__LIST OF TASKS__:
1. Reproduce the portion of the passage on mammary placode development below from "Similar to other" to "(reviewed in [9]).".
2. Continue the passage on mammary placode development below from its final sentence.

__DOCUMENT SEGMENT__:
== Segment start ==

The murine mammary line is not externally visible but only detectable from histological sections or molecularly identifiable by expression of Wnt pathway genes such as Wnt10b or TOP-gal, a transgenic reporter of the canonical Wnt pathway [2, 3]. Initially, the milk line is not a continuous structure but instead three independent Wnt10b-positive stripes arise: in axillary and inguinal regions, and the third one in the flank between the fore and hind limb buds. The axillary milk line gives rise to placode 1, inguinal to placode 5, and placodes 2, 3 and 4 form from the milk line of the flank [2]. Establishment of placodes is asynchronous and expression analysis of the Wnt pathway mediator Lef1 revealed a designated order: 3, 4, 1/5 and 2 [4]. As the placodes form, low level of Wnt10b expression transiently combines all three milk lines but by E12.5 Wnt10b expression becomes confined to mammary buds [2, 3]. Placode morphogenesis is thought to rely mainly on migration of the progenitor cells along and from the immediate vicinity of the milk line and not on proliferation [5, 6].
Similar to other ectodermal appendages such as hair follicles and teeth, reciprocal interactions within and between the epithelium and the underlying mesenchyme are a necessity for proper development and pattering of mammary glands [1, 7, 8]. These interactions are mediated by conserved signaling pathways, of which at least the fibroblast growth factor (Fgf), Wnt/β-catenin, and Neuregulin (Nrg)/ErbB pathways regulate mammary placode formation. Mammary gland initiation relies on a complex interplay between these pathways and transcription factors Gli3 and Tbx3 and their absence disrupts formation of one or more placode pairs (reviewed in [9]).

== Segment end ==

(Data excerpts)
== Segment start ==

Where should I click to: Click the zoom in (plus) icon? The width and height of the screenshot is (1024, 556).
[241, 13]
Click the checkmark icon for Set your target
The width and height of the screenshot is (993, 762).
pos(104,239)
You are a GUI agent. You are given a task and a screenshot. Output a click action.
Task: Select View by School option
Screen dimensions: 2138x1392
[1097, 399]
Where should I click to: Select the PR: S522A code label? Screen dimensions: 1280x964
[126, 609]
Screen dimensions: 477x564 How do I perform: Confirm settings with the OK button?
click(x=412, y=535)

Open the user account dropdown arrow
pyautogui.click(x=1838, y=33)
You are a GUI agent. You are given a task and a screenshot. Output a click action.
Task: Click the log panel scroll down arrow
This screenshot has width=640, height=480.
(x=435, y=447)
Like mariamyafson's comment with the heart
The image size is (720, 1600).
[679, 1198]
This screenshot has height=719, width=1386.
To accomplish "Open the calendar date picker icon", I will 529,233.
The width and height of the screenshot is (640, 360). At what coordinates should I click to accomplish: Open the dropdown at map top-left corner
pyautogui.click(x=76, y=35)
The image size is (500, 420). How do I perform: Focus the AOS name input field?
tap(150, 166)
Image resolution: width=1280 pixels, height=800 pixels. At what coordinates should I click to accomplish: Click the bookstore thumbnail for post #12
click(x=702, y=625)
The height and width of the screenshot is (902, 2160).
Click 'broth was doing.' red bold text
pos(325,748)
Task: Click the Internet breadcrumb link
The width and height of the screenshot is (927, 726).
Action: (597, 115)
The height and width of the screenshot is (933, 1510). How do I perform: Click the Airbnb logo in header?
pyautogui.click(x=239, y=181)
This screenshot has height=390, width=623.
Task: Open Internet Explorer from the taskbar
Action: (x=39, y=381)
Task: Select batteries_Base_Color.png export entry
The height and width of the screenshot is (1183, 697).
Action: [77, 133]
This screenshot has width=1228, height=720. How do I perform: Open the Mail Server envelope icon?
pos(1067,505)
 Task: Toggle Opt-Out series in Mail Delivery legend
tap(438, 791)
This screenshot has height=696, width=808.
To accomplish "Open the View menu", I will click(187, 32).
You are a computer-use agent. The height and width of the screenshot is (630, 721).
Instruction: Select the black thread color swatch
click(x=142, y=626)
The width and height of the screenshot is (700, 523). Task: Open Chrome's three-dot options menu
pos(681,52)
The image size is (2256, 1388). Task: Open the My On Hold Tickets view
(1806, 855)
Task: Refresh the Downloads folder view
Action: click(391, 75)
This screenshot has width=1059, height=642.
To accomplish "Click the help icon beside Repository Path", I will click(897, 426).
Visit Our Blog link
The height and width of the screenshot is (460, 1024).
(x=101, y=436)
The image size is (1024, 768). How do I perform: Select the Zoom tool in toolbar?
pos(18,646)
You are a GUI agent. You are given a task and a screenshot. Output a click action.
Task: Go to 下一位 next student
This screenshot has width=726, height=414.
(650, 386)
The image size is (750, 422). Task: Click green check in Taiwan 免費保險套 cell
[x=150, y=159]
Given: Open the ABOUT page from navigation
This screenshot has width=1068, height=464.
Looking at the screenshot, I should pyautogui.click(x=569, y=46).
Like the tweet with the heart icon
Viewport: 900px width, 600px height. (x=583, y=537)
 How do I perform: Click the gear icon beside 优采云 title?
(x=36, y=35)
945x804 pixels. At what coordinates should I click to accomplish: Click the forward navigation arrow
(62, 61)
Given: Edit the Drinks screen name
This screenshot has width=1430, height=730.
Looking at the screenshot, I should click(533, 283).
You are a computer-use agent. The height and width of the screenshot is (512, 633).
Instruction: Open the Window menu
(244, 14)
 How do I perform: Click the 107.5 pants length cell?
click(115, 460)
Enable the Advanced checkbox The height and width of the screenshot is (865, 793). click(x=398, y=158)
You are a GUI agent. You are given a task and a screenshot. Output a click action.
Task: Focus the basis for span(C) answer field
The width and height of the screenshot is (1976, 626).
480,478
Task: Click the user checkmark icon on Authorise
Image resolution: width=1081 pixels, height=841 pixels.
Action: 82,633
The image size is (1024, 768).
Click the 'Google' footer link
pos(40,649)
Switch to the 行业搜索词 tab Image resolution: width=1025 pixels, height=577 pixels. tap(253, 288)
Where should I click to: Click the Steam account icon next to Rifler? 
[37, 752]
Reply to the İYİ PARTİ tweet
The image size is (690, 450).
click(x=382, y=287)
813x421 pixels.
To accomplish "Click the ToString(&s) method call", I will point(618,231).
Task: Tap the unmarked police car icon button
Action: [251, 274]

== Segment end ==

__ANSWERS GIVEN__:
1.
Similar to other ectodermal appendages such as hair follicles and teeth, reciprocal interactions within and between the epithelium and the underlying mesenchyme are a necessity for proper development and pattering of mammary glands [1, 7, 8]. These interactions are mediated by conserved signaling pathways, of which at least the fibroblast growth factor (Fgf), Wnt/β-catenin, and Neuregulin (Nrg)/ErbB pathways regulate mammary placode formation. Mammary gland initiation relies on a complex interplay between these pathways and transcription factors Gli3 and Tbx3 and their absence disrupts formation of one or more placode pairs (reviewed in [9]).

2.
Fgf10, emanating from the tip of the thoracic somites and the limb buds, has been proposed to function as one of the earliest signals for milk line specification. In the absence of Fgf10 or its receptor FgfR2b, only placode pair four develops [2, 4]. Wnt/β-catenin signaling is required for all mammary placodes to form. Ectopic ectodermal expression of the secreted Wnt inhibitor Dkk1 abolishes all signs of mammary placodes [3]. Disruption of the Hedgehog pathway mediator Gli3 leads to loss of placodes 3 and 5 [10, 11]. In Tbx3 null embryos, all mammary placodes are absent with the exception of occasional presence of placode 2 [12]. Tbx3 has been proposed to act both up- and downstream of Fgf and Wnt pathways but the details of these interactions are not well understood [12–14]. Finally, hypomorphic Nrg3 mutant mice display frequently missing or hypoplastic placode 3 but also supernumerary placodes [15], whereas ectodermal overexpression of Nrg3 induces multiple supernumerary mammary glands along and adjacent to the milk line [16].
Another important player in embryonic mammary gland development is the tumor necrosis factor (Tnf) superfamily ligand Ectodysplasin-A1 (hereafter Eda) and its receptor Edar. The Eda pathway has a well characterized role in the development of diverse set of ectodermal organs [17, 18]. The ectodermal appendage phenotype of Eda null mice (Tabby mice) and mice with compromised activation of transcription factor NF-κB is highly similar [19], and biochemical and genetic studies have confirmed the importance of NF-κB downstream of Eda [18, 20]. In humans, mutations in the genes encoding EDA, EDAR, or the cytosolic signal mediator EDARADD cause a condition known as hypohidrotic ectodermal dysplasia (HED). In addition to tooth, hair, and sweat and salivary gland defects, breast anomalies such as hypoplastic/absent/supernumerary nipples and even absence of breast tissue have been reported in HED patients [21–23]. Studies using Eda loss- and gain-of-function mouse models have shown that Eda regulates embryonic and prepubertal mammary gland branching morphogenesis via NF-κB [24]. However, all five mammary glands form in Eda null mice suggesting that Eda is dispensable for mammary placode formation [24, 25]. Strikingly, ectodermal overexpression of Eda (K14-Eda mice) leads to formation of supernumerary mammary placodes along the milk line, in particular in the region between mammary buds 3 and 4, and give rise to supernumerary mammary glands in the adult [26, 27]. Beyond this, little is known about the importance of Eda in the initial stages of mammary gland development.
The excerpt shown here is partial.